Born Free pilgrim makes an emotional return to Africa

Last updated: 03/10/2009 10:30:00

Martin Clarke, pictured with his wife Helen, is going back to the
Martin Clarke, pictured with his wife Helen, is going back to the 'Born Free' camp in Africa after 32 years.
By TARA GREAVES

Environment correspondent

It was more of a pilgrimage than a holiday for Norfolk man Martin Clarke, who made an emotional return trip to Kenya, where he worked with murdered Born Free writer Joy Adamson more than 30 years ago.

For a year, Mr Clarke lived in the wilds of the Shaba National Reserve helping to raise an orphaned leopard cub called Penny alongside the inspirational naturalist and author, who was killed at the camp in 1980 by one of her former employees.

She is perhaps best known for the book about her work with Elsa the lion, which was turned into the hit film starring Virginia McKenna and Bill Travers.

As reported in the EDP, Mr Clarke, who features in another of Mrs Adamson's books about Penny, was invited back to the camp - which has been transformed into a luxury tented lodge - by the new owners.

"I felt 101 emotions as my feet touched the ground of the airstrip, which I actually helped to clear of rocks in 1977. They came crashing through me," he said.

"When we arrived at the lodge everything felt very different, but as we sat at the bar, the manager Jamie pointed out a clump of trees where our original camp was and I literally ran across and could see where the old entrance road was and I thought 'yes, that's it'."

The luxurious lodge is very different to the basic camp Mr Clarke lived in and where he spent many hours teaching Penny how to become a wild animal again.

"When I was there in the 1970s, the park was very new and so there wasn't any game, just antelope, but on our first night this time we saw cheetahs come by the camp and then a herd of elephants followed by 70 zebras," he said.

"They said they had put us in a particular tent because weeks before a lioness had brought her cubs on the verandah and put them on the couch.
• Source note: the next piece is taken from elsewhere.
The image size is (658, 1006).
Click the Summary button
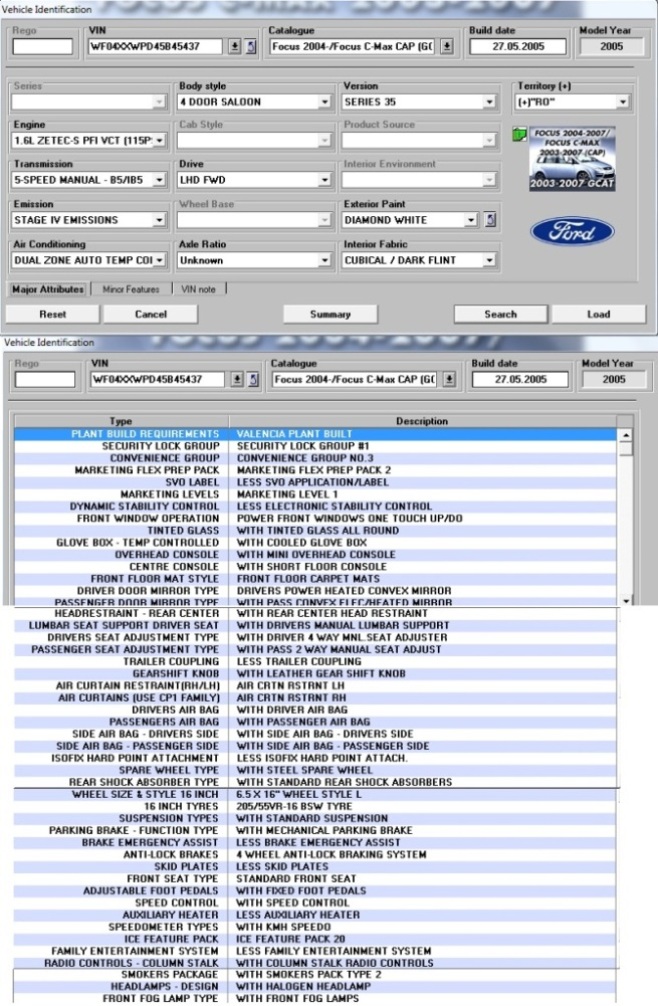coord(330,314)
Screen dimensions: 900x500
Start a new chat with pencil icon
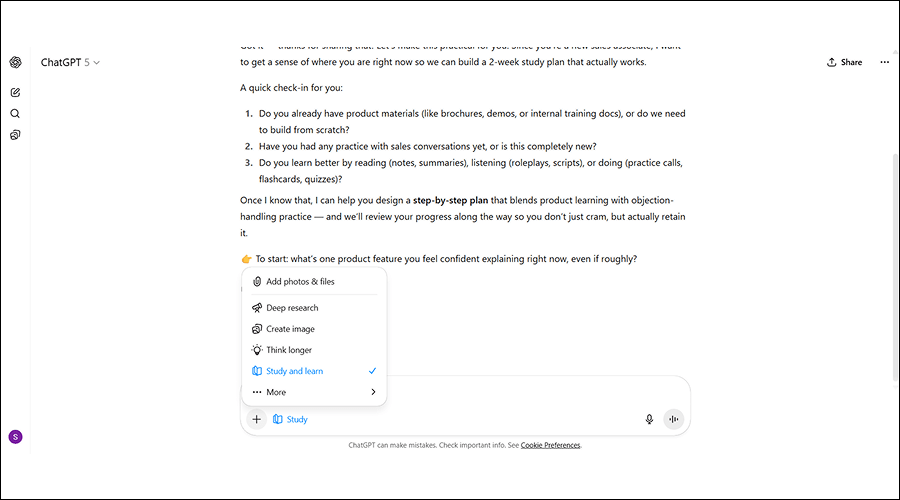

They kept people away from there for a couple of days and she took off again.

"When I was there before you could just wander around, but it isn't safe to do so now. As we walked back to our tent we heard elephants crashing around nearby and water buffalo walking along the path, and at night lions were calling to each other across the park."

Mr Clarke and his wife Helen, from Rockland St Mary, were invited to the lodge, known as Joy's Camp, by Stefano Cheli and Liz Peacock, who run a company specialising in upmarket safaris.

While visiting, he gave a series of talks to other visitors about his time helping Penny and working with Mrs Adamson. The talks were so successful it might become an annual adventure.

"I was apprehensive at first, but the camp is very conservation-minded and the fact it is there means that the animals and the park itself has a future," he said.

He was also able to recreate several of the photographs he took in the 1970s, including one of Penny's Ridge where he used to take the young leopard.

He added: "I was in the car one day and hearing the guides talking over the radio reporting where they all were and there was a stream of Swahili followed by the words 'Martin's Corner'. This was named after me when I managed to sink the land cruiser I was driving in mud up to its bonnet. It took two days to pull it out. Joy called it that on a map in her book and it's lovely that it is still known as that."

Although Penny, who was successfully returned to the wild, has long since died, Mr Clarke hopes if he does go on follow-up trips that he might spot some of her descendents.